Taxpayers, federal employees, and the public would get more transparency and congressional oversight because the President must publicly justify any removal of the Fed Chair with benchmark data and trigger committee hearings within 30 days.
Federal employees and financial institutions would face clearer, objective criteria (a 200 bps deviation vs. specified benchmarks) that can limit arbitrary or purely political removals of the Fed Chair.
Middle-class families and taxpayers could benefit if increased scrutiny of monetary policy leads to better accountability for inflation and employment outcomes that affect household purchasing power.
Financial institutions and middle-class families face a risk that tying removal authority to politically influenced benchmarks will enable partisan interference with Fed independence, destabilizing monetary policy.
Households and businesses could experience increased market volatility and higher borrowing costs if investors fear Fed leadership changes driven by political cycles rather than economic judgment.
State governments and financial institutions could face slower or disrupted policy responses because the bill politicizes technical benchmark choices and invites disputes between agencies over which data to use.
Based on analysis of 2 sections of legislative text.
Authorizes the President to remove the Fed Chair if the federal funds target rate deviates by >200 basis points for two consecutive quarters from specified benchmarks, and requires a public justification and hearings.
Introduced August 15, 2025 by Buddy Carter · Last progress August 15, 2025
Creates a new statutory trigger that lets the President remove the Chair of the Board of Governors of the Federal Reserve if the federal funds target rate for two consecutive quarters differs by more than 200 basis points from an average calculated from two of three specified economic benchmarks.
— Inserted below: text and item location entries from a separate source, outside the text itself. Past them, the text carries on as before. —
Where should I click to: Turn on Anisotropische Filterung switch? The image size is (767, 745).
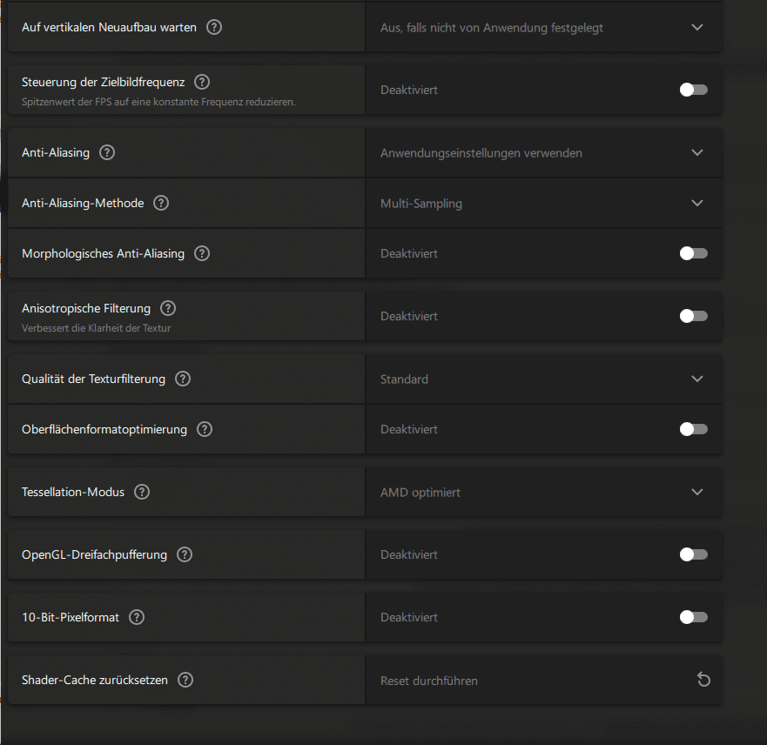coord(694,316)
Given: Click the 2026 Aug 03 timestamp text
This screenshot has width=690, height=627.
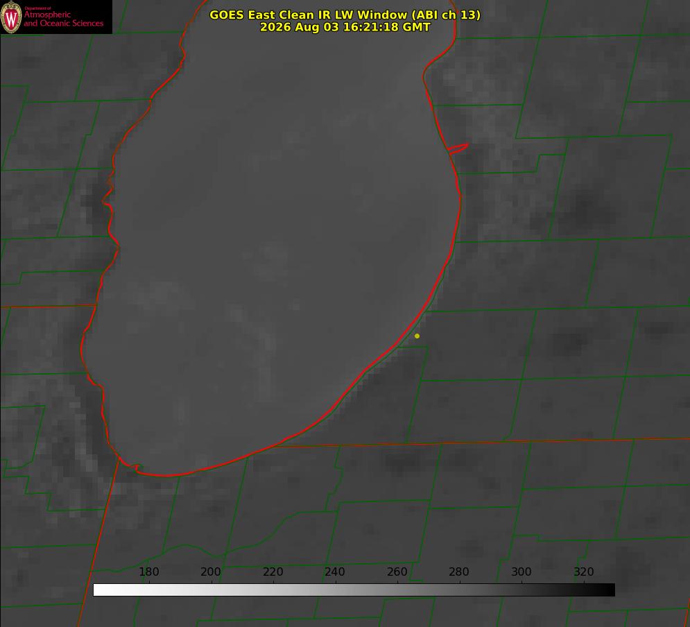Looking at the screenshot, I should point(345,27).
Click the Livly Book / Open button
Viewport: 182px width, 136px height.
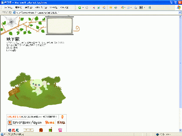(25, 123)
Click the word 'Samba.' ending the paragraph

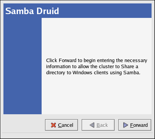(132, 73)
It also requires the President to submit a public justification with benchmark data and forces the House Financial Services and Senate Banking Committees to hold hearings within 30 days after that statement. The benchmarks cited are the PCE implicit price deflator (an inflation measure), the spread between 5‑year nominal yields and 5‑year TIPS (a market inflation expectation proxy), and the difference between the Board’s unemployment estimate and the CBO projection (a labor market gap). The federal funds target rate is defined as the upper bound of the FOMC’s target range for comparison purposes.